A conversation about the merits or otherwise of choosing not to have kids has been simmering away since Pope Francis designated people who have made the choice as “selfish“ earlier this year.
A couple of months after his comments, the issue was being discussed because of the film While We’re Young and the US book Selfish, Shallow and Self-Absorbed. And now, the Australian media appears to be visiting this perennially interesting issue.
There’s good reason for the enduring interest in people who choose not to breed. Societies overwhelmingly endorse reproduction; children grow up being told they'll become parents one day, parents expect to become grandparents, and having children is universally endorsed as a good thing for all.
But even though we tend to expect everyone to reproduce, the number of childless people in most developed countries is increasing. Childlessness has steadily grown in all OECD countries but Australia has the second-highest rate of people not having children, after Italy. Australian census data show the number of childless women in the 40 to 49 age group increased from just 9% in 1976 to 11% in 1996 and 14% in 2006.
Research I did for my doctoral thesis on voluntary childlessness in the United Kingdom suggested a variety of motives among people who choose to be childless.
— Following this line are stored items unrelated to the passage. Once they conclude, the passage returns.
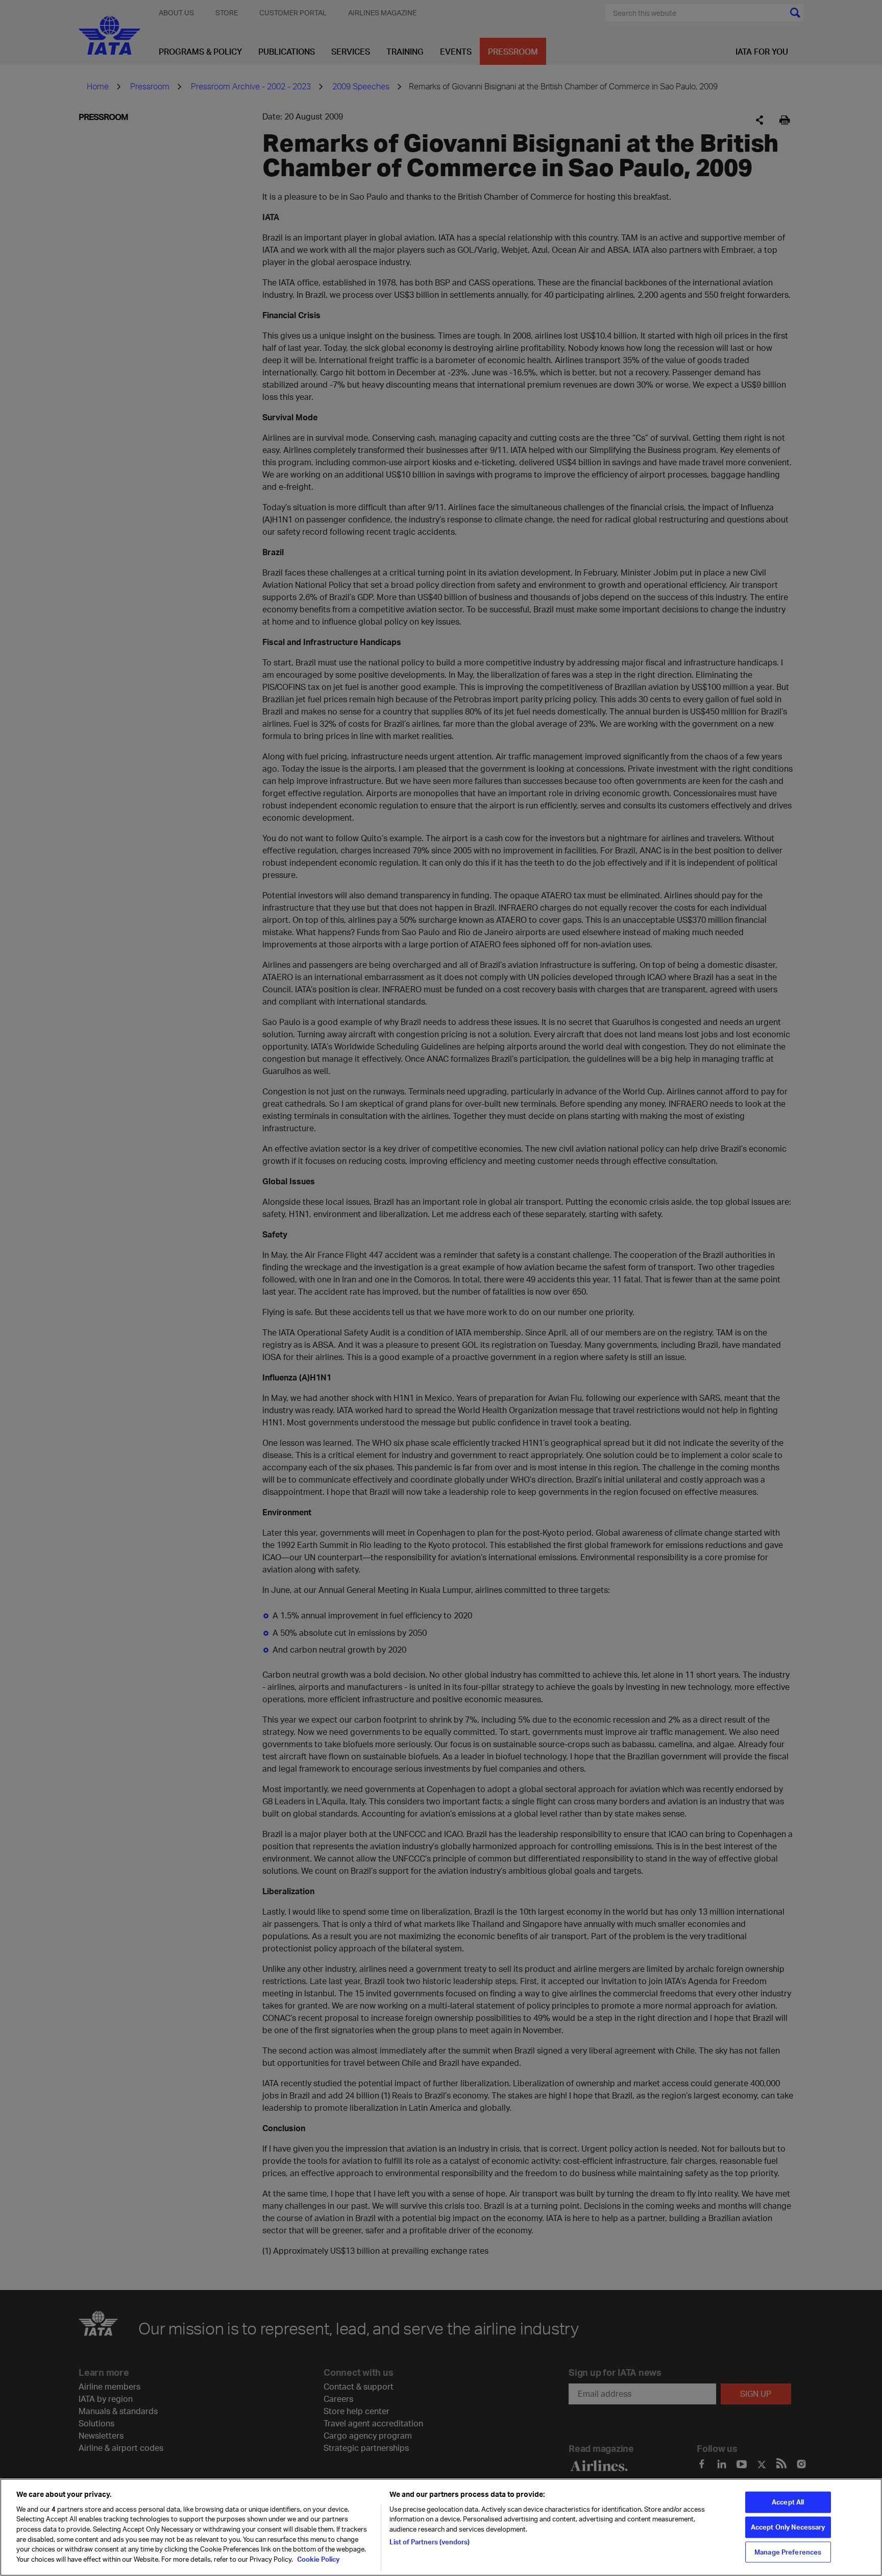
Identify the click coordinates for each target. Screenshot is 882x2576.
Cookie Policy (317, 2559)
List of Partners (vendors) (429, 2541)
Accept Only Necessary (788, 2527)
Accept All (788, 2502)
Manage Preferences (787, 2551)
But some of the people I spoke to said many people were hostile to their decision not to have children and characterised them as selfish and even “unnatural”. Although I did that work about 30 years ago, current debates about the issue show the same holds today.
To Have or Have Not
People often have strong reasons for why they don’t have children; they’ve often made the decision more thoughtfully than people who do choose to reproduce. Some of the people I spoke to made an idealistic decision based on their concern for the environment and were typically hoping to contribute to zero population growth. Others were hedonistic and preferred their Harley Davidson or other hobbies to children.
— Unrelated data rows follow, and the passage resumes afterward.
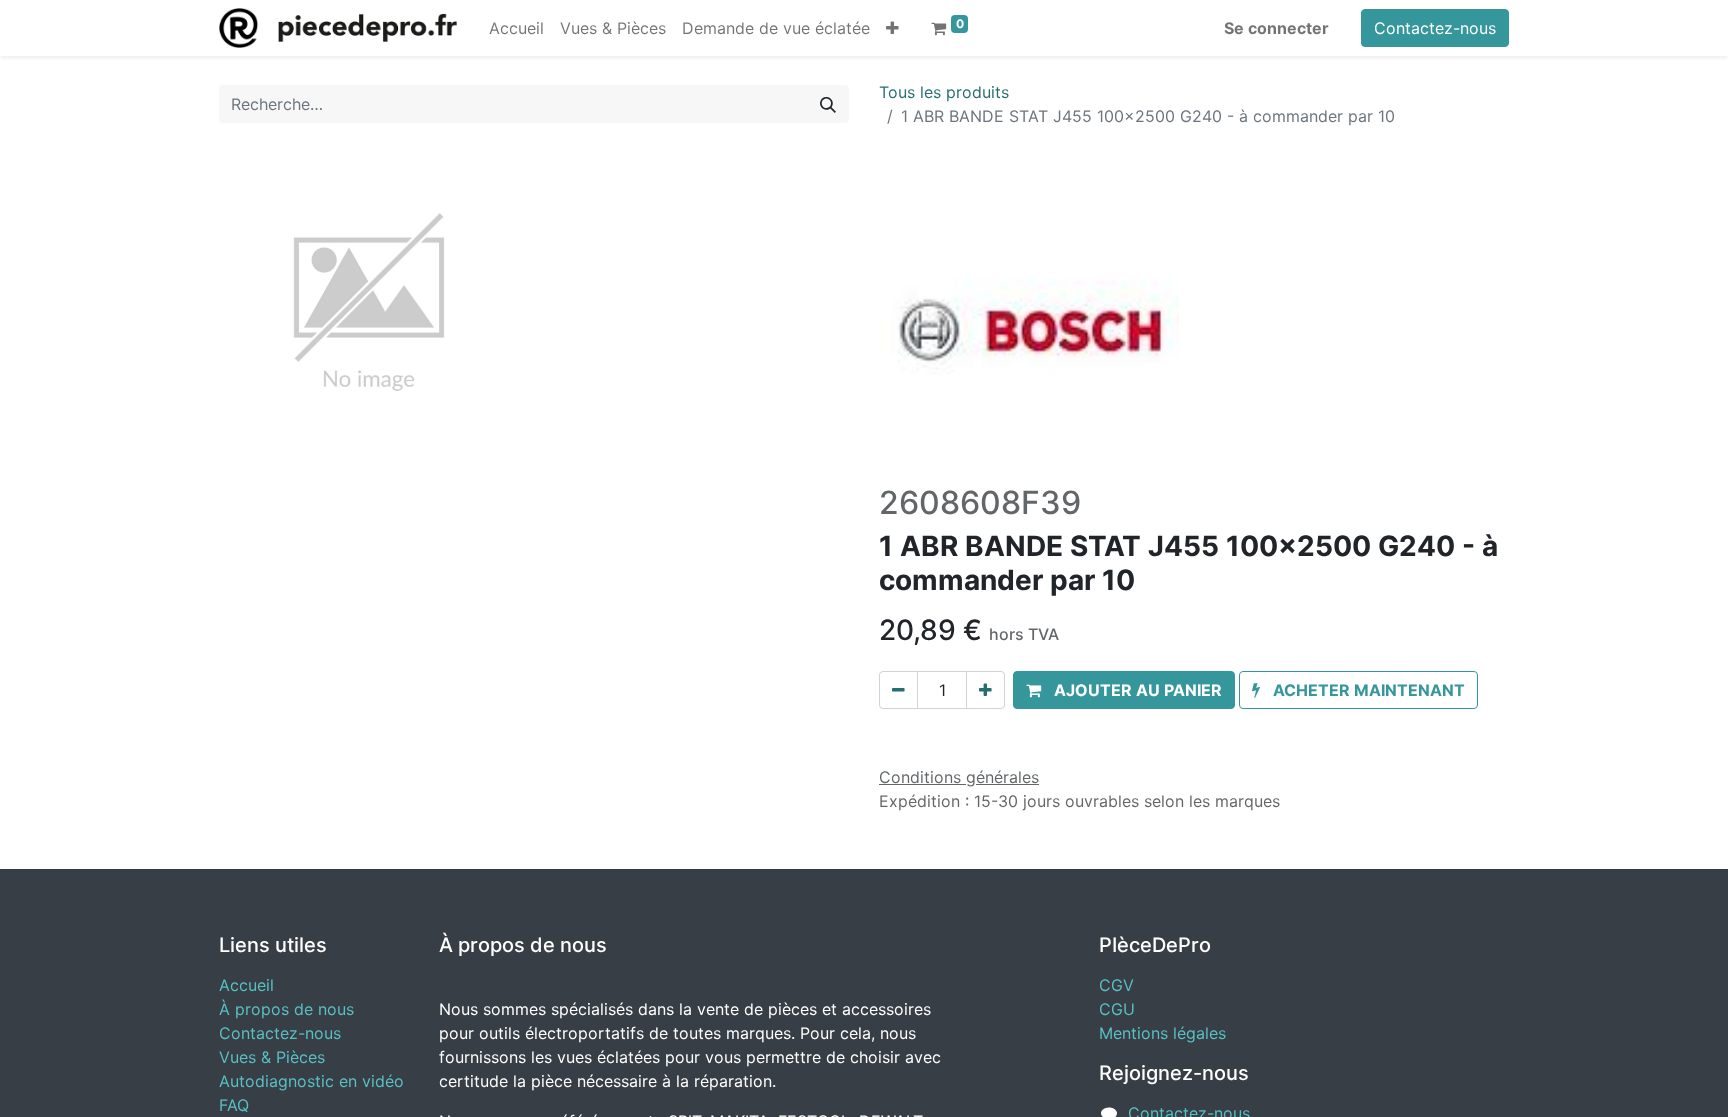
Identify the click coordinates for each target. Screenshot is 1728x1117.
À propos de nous (286, 1009)
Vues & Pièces (272, 1057)
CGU (1117, 1009)
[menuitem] (516, 28)
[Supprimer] (898, 690)
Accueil (246, 985)
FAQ (234, 1105)
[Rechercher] (828, 104)
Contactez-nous (1435, 28)
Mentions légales (1162, 1033)
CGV (1116, 985)
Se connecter (1276, 28)
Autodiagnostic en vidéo (311, 1081)
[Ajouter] (985, 690)
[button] (892, 28)
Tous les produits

And some had practical reasons, such as a desire to not reproduce the depression that seemed recurrent in their family or their intention to pursue a career wholeheartedly rather than juggling parenting and a job. Some women feared not being supported in child rearing by their partner.
Emotional reasons drove some who noted they didn’t have maternal or paternal feelings, and had never felt any drive or desire to have children. All these reasons resonate today, and the decision not to reproduce is still regarded with hostility by some.